● **What needs to be done**
When you write out the records, keep every line exactly as it is.

Stored records:

· · ·

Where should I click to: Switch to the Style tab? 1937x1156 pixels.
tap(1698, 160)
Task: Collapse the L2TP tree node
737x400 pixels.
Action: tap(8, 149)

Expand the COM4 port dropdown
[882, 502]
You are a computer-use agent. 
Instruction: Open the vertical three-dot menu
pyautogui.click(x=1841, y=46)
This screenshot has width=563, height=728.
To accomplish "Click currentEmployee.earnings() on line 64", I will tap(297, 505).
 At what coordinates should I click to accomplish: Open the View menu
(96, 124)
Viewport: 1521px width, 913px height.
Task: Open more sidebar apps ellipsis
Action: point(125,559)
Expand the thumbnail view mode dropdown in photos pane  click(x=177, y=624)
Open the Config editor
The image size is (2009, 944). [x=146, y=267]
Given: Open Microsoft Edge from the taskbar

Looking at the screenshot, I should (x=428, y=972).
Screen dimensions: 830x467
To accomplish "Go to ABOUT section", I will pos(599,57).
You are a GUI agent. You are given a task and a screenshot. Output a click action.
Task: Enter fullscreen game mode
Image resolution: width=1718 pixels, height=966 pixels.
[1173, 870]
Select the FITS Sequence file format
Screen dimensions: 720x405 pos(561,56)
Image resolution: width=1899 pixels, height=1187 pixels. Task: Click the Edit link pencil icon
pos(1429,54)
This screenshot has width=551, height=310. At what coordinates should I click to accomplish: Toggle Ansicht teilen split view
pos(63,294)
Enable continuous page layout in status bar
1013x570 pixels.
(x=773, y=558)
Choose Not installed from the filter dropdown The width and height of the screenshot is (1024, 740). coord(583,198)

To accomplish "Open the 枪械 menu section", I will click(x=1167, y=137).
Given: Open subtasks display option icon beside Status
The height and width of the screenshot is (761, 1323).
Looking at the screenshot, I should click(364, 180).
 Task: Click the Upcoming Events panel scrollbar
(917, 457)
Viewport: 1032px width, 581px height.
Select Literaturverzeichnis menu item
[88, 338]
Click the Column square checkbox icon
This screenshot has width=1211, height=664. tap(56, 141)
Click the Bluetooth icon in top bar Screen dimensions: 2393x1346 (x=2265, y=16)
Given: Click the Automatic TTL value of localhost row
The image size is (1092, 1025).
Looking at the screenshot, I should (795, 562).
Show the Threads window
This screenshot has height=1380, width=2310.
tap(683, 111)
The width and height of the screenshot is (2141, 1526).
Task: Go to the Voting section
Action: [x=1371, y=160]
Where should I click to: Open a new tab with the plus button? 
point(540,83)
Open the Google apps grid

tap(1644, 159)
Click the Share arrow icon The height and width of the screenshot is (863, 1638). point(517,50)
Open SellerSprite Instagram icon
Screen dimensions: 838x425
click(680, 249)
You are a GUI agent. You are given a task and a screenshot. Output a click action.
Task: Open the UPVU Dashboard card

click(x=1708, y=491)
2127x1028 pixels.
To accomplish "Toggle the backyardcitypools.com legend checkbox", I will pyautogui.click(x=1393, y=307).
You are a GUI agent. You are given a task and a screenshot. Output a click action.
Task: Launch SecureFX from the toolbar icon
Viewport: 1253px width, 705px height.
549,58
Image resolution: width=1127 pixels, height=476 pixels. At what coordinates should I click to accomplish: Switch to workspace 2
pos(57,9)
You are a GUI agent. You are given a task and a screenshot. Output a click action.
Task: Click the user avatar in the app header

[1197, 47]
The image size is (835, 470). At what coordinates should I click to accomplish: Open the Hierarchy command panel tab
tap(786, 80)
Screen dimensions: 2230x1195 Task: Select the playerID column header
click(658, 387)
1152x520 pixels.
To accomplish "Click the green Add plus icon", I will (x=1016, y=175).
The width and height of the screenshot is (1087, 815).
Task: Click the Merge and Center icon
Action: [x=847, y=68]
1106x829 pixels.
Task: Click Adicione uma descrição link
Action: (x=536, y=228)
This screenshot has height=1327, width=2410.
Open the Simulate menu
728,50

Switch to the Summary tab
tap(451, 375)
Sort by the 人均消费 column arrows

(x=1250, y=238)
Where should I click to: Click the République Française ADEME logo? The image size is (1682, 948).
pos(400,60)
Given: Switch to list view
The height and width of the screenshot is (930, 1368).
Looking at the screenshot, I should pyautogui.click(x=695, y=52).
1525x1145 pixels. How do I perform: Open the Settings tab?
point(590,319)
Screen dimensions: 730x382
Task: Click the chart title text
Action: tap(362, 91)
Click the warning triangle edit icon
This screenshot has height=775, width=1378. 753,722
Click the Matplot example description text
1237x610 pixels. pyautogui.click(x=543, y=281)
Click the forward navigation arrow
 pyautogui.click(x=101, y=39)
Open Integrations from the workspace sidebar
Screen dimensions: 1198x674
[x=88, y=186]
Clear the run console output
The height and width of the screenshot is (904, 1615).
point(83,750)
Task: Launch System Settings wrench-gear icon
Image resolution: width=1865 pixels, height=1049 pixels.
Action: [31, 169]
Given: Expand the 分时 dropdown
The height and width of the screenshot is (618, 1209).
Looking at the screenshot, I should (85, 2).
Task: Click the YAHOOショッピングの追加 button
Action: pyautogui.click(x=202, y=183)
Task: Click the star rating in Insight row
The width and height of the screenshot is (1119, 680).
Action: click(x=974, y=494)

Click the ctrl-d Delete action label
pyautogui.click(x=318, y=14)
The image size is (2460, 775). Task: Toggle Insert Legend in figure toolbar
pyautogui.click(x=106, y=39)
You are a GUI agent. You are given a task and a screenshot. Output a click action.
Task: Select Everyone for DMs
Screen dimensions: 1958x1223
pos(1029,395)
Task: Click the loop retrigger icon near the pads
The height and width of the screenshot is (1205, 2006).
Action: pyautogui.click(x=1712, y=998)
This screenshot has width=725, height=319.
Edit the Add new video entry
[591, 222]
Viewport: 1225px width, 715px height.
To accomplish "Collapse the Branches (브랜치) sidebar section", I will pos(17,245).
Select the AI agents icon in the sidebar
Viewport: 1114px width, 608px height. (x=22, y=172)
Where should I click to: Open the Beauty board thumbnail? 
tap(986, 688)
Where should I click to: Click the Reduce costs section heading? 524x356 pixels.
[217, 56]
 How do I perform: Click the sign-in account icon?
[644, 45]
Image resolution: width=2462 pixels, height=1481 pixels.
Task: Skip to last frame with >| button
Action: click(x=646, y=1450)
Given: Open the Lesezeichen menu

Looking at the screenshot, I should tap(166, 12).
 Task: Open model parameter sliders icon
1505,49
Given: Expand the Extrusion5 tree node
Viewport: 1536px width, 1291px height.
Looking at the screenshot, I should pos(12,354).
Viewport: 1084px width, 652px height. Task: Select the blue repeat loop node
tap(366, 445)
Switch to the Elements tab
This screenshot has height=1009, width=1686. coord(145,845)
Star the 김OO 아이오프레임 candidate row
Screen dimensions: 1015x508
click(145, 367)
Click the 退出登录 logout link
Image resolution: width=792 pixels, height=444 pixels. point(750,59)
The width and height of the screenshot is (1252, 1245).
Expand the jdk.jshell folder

· · ·

● **Solution to this task**
Where should I click to: Switch to the Style tab? 1937x1156 pixels.
tap(1698, 160)
Task: Collapse the L2TP tree node
737x400 pixels.
Action: tap(8, 149)

Expand the COM4 port dropdown
[882, 502]
You are a computer-use agent. 
Instruction: Open the vertical three-dot menu
pyautogui.click(x=1841, y=46)
This screenshot has width=563, height=728.
To accomplish "Click currentEmployee.earnings() on line 64", I will tap(297, 505).
 At what coordinates should I click to accomplish: Open the View menu
(96, 124)
Viewport: 1521px width, 913px height.
Task: Open more sidebar apps ellipsis
Action: point(125,559)
Expand the thumbnail view mode dropdown in photos pane  click(x=177, y=624)
Open the Config editor
The image size is (2009, 944). [x=146, y=267]
Given: Open Microsoft Edge from the taskbar

Looking at the screenshot, I should (x=428, y=972).
Screen dimensions: 830x467
To accomplish "Go to ABOUT section", I will pos(599,57).
You are a GUI agent. You are given a task and a screenshot. Output a click action.
Task: Enter fullscreen game mode
Image resolution: width=1718 pixels, height=966 pixels.
[1173, 870]
Select the FITS Sequence file format
Screen dimensions: 720x405 pos(561,56)
Image resolution: width=1899 pixels, height=1187 pixels. Task: Click the Edit link pencil icon
pos(1429,54)
This screenshot has width=551, height=310. At what coordinates should I click to accomplish: Toggle Ansicht teilen split view
pos(63,294)
Enable continuous page layout in status bar
1013x570 pixels.
(x=773, y=558)
Choose Not installed from the filter dropdown The width and height of the screenshot is (1024, 740). coord(583,198)

To accomplish "Open the 枪械 menu section", I will click(x=1167, y=137).
Given: Open subtasks display option icon beside Status
The height and width of the screenshot is (761, 1323).
Looking at the screenshot, I should click(364, 180).
 Task: Click the Upcoming Events panel scrollbar
(917, 457)
Viewport: 1032px width, 581px height.
Select Literaturverzeichnis menu item
[88, 338]
Click the Column square checkbox icon
This screenshot has width=1211, height=664. tap(56, 141)
Click the Bluetooth icon in top bar Screen dimensions: 2393x1346 (x=2265, y=16)
Given: Click the Automatic TTL value of localhost row
The image size is (1092, 1025).
Looking at the screenshot, I should (795, 562).
Show the Threads window
This screenshot has height=1380, width=2310.
tap(683, 111)
The width and height of the screenshot is (2141, 1526).
Task: Go to the Voting section
Action: [x=1371, y=160]
Where should I click to: Open a new tab with the plus button? 
point(540,83)
Open the Google apps grid

tap(1644, 159)
Click the Share arrow icon The height and width of the screenshot is (863, 1638). point(517,50)
Open SellerSprite Instagram icon
Screen dimensions: 838x425
click(680, 249)
You are a GUI agent. You are given a task and a screenshot. Output a click action.
Task: Open the UPVU Dashboard card

click(x=1708, y=491)
2127x1028 pixels.
To accomplish "Toggle the backyardcitypools.com legend checkbox", I will pyautogui.click(x=1393, y=307).
You are a GUI agent. You are given a task and a screenshot. Output a click action.
Task: Launch SecureFX from the toolbar icon
Viewport: 1253px width, 705px height.
549,58
Image resolution: width=1127 pixels, height=476 pixels. At what coordinates should I click to accomplish: Switch to workspace 2
pos(57,9)
You are a GUI agent. You are given a task and a screenshot. Output a click action.
Task: Click the user avatar in the app header

[1197, 47]
The image size is (835, 470). At what coordinates should I click to accomplish: Open the Hierarchy command panel tab
tap(786, 80)
Screen dimensions: 2230x1195 Task: Select the playerID column header
click(658, 387)
1152x520 pixels.
To accomplish "Click the green Add plus icon", I will (x=1016, y=175).
The width and height of the screenshot is (1087, 815).
Task: Click the Merge and Center icon
Action: [x=847, y=68]
1106x829 pixels.
Task: Click Adicione uma descrição link
Action: (x=536, y=228)
This screenshot has height=1327, width=2410.
Open the Simulate menu
728,50

Switch to the Summary tab
tap(451, 375)
Sort by the 人均消费 column arrows

(x=1250, y=238)
Where should I click to: Click the République Française ADEME logo? The image size is (1682, 948).
pos(400,60)
Given: Switch to list view
The height and width of the screenshot is (930, 1368).
Looking at the screenshot, I should pyautogui.click(x=695, y=52).
1525x1145 pixels. How do I perform: Open the Settings tab?
point(590,319)
Screen dimensions: 730x382
Task: Click the chart title text
Action: tap(362, 91)
Click the warning triangle edit icon
This screenshot has height=775, width=1378. 753,722
Click the Matplot example description text
1237x610 pixels. pyautogui.click(x=543, y=281)
Click the forward navigation arrow
 pyautogui.click(x=101, y=39)
Open Integrations from the workspace sidebar
Screen dimensions: 1198x674
[x=88, y=186]
Clear the run console output
The height and width of the screenshot is (904, 1615).
point(83,750)
Task: Launch System Settings wrench-gear icon
Image resolution: width=1865 pixels, height=1049 pixels.
Action: [31, 169]
Given: Expand the 分时 dropdown
The height and width of the screenshot is (618, 1209).
Looking at the screenshot, I should (85, 2).
Task: Click the YAHOOショッピングの追加 button
Action: pyautogui.click(x=202, y=183)
Task: Click the star rating in Insight row
The width and height of the screenshot is (1119, 680).
Action: click(x=974, y=494)

Click the ctrl-d Delete action label
pyautogui.click(x=318, y=14)
The image size is (2460, 775). Task: Toggle Insert Legend in figure toolbar
pyautogui.click(x=106, y=39)
You are a GUI agent. You are given a task and a screenshot. Output a click action.
Task: Select Everyone for DMs
Screen dimensions: 1958x1223
pos(1029,395)
Task: Click the loop retrigger icon near the pads
The height and width of the screenshot is (1205, 2006).
Action: pyautogui.click(x=1712, y=998)
This screenshot has width=725, height=319.
Edit the Add new video entry
[591, 222]
Viewport: 1225px width, 715px height.
To accomplish "Collapse the Branches (브랜치) sidebar section", I will pos(17,245).
Select the AI agents icon in the sidebar
Viewport: 1114px width, 608px height. (x=22, y=172)
Where should I click to: Open the Beauty board thumbnail? 
tap(986, 688)
Where should I click to: Click the Reduce costs section heading? 524x356 pixels.
[217, 56]
 How do I perform: Click the sign-in account icon?
[644, 45]
Image resolution: width=2462 pixels, height=1481 pixels.
Task: Skip to last frame with >| button
Action: click(x=646, y=1450)
Given: Open the Lesezeichen menu

Looking at the screenshot, I should tap(166, 12).
 Task: Open model parameter sliders icon
1505,49
Given: Expand the Extrusion5 tree node
Viewport: 1536px width, 1291px height.
Looking at the screenshot, I should pos(12,354).
Viewport: 1084px width, 652px height. Task: Select the blue repeat loop node
tap(366, 445)
Switch to the Elements tab
This screenshot has height=1009, width=1686. coord(145,845)
Star the 김OO 아이오프레임 candidate row
Screen dimensions: 1015x508
click(145, 367)
Click the 退出登录 logout link
Image resolution: width=792 pixels, height=444 pixels. point(750,59)
The width and height of the screenshot is (1252, 1245).
Expand the jdk.jshell folder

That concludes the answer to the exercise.